How do we provide the best health coverage for Georgians?

Most Americans get their health insurance from one of two providers: either through the government or from commercial health plans. While the government provides taxpayer-funded health insurance to seniors (Medicare) and to the low-income and disabled population (Medicaid), commercial health insurance is typically a benefit provided by employers or acquired by families and individuals on health insurance exchanges.  

Despite the growing popularity of other methods to pay for healthcare, such as direct primary care, health care sharing ministries and utilizing price transparency platforms for the best cash pay rates, the government and commercial health plans remain the primary payers for providers.

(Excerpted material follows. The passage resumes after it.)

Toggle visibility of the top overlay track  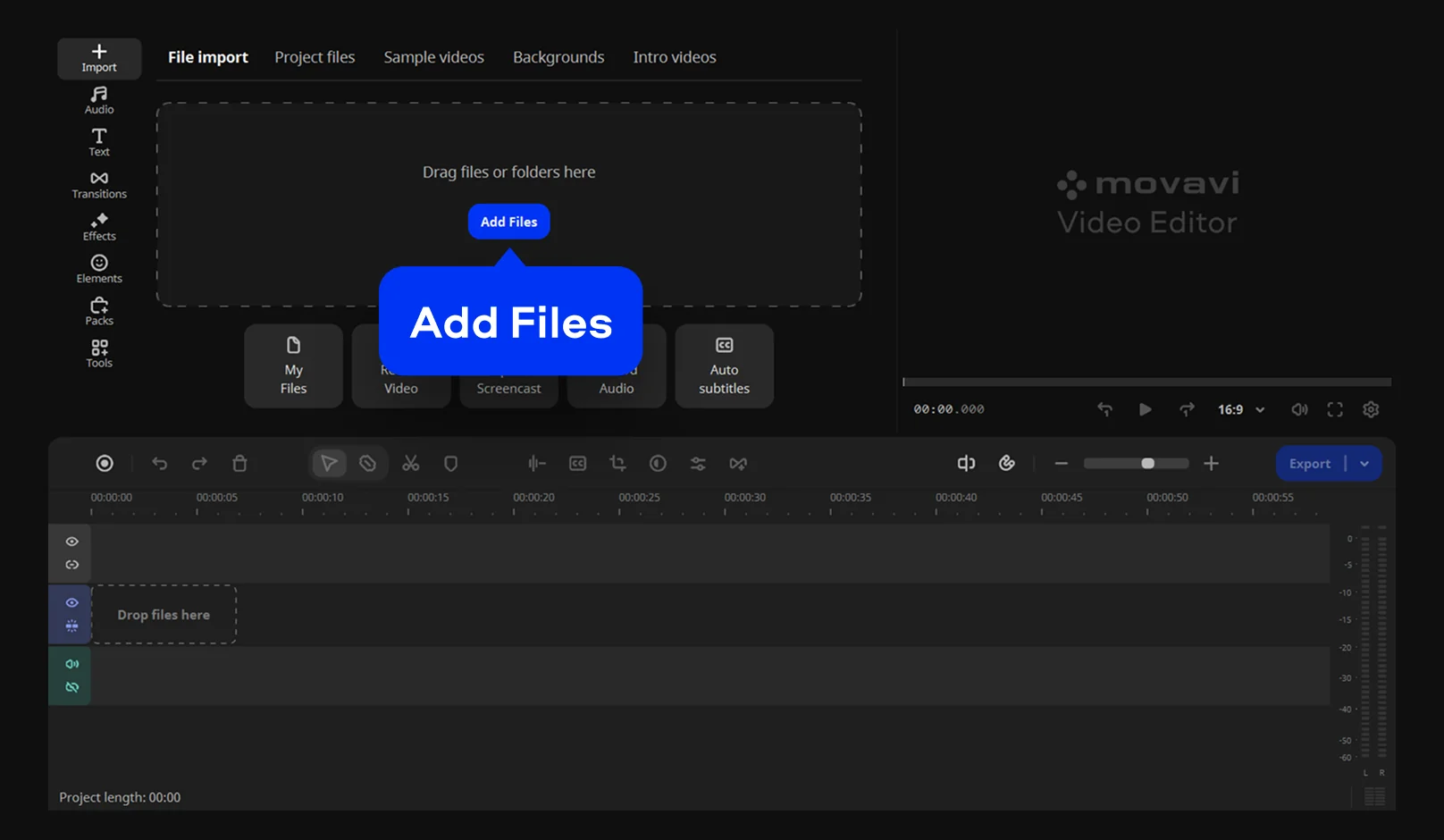pos(72,542)
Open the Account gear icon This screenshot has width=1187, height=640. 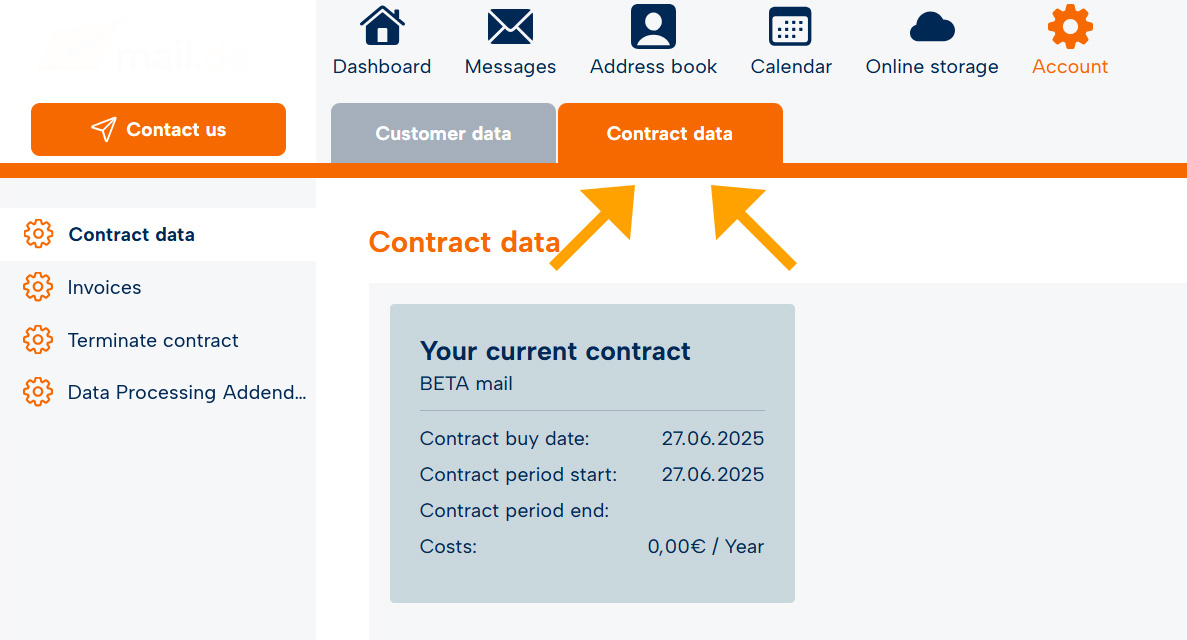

Which brings us to Georgia. 

In 2019, Gov. Kemp signed the Patients First Act into law, which authorized the Department of Community Health to pursue two waivers from the federal government to address both Medicaid and the private health insurance marketplace. 

While the political and media discourse typically centers on the Medicaid waiver, immediately followed by appeals for a full expansion of Medicaid under the Affordable Care Act, not enough attention is paid to what Georgia has achieved when it comes to commercial health insurance. 

The 1332 waiver, known as Georgia Access, allowed the state to establish and operate its own health insurance exchange as the replacement to HealthCare.gov, the federal marketplace established under the Affordable Care Act. It also established a reinsurance program that “insures the insurers” by mitigating the financial impact of high-cost claims which drive up the cost of health insurance for everyone on the health plan. 

The Foundation recently published “Examining Georgia’s Health Insurance Marketplace,” a policy brief authored by Gregg Conley, former Executive Counsel to Georgia Insurance and Safety Fire Commissioner John King. This brief analyzes how Georgia’s health insurance landscape has improved since Gov. Kemp took office in 2019, specifically with the strengthening of the private health insurance market.

As the author notes, in 2018, 145 Georgia counties had only one insurance carrier and the other 14 had only two. Now only one county has as few as two insurance carriers. Sixteen percent of Georgia’s counties have at least three carriers, 31% have four and over 52% have five or more. Overall, there were only four carriers participating in Georgia’s individual market in 2018, but in 2024 there are now 10.

Choice and competition in the health insurance market are not only good for consumers, but providers as well. That one insurance carrier that operated in 2018? It was reimbursing hospitals and physicians on average 50 cents for every dollar, forcing many providers to drop out of the plan altogether.

What we pay providers is important to sustaining a robust healthcare community. For example, as manufacturers migrated out of the country in recent decades, healthcare providers suddenly had to deal with patients who lacked commercial health insurance – which reimburses providers at the highest level – and were subsequently underinsured or uninsured completely. 

Which brings us back to Medicaid, a health insurance program that reimburses providers 80 cents on the dollar; as such, only 60% of Georgia physicians accept new Medicaid patients. 

The 1115 Medicaid waiver, known as Georgia Pathways, allowed the state to tailor its Medicaid program. It offers coverage to those who did not previously qualify if they submit a minimum of 80 hours of “qualifying activities” each month. This includes employment, job training, community service and certain educational programs – best of luck finding anything other than a blanket referral of these as “work requirements” in coverage of the program. 

July 1 marked one year since the launch of the program. As frequently noted, enrollment has been lower than expected. Opponents of the waiver cite the low enrollment figures as justification for that full Medicaid expansion, which would cover Georgians up to 138% of the federal poverty level, as opposed to the population at 100% or below that it covers now. 

What is woefully unreported is that people earning up to 200% of the federal poverty level are eligible for fully subsidized health insurance coverage on Georgia Access, which not only offers better plan options, but ensures providers are reimbursed at commercial rates.  

The purpose of both these programs is how best to provide health coverage for Georgians. Our end goal should not be more able-bodied individuals on Medicaid, a payer that does not guarantee access to primary care and underpays providers.

Instead we should emphasize the fact that better health insurance options are available for beneficiaries and providers alike.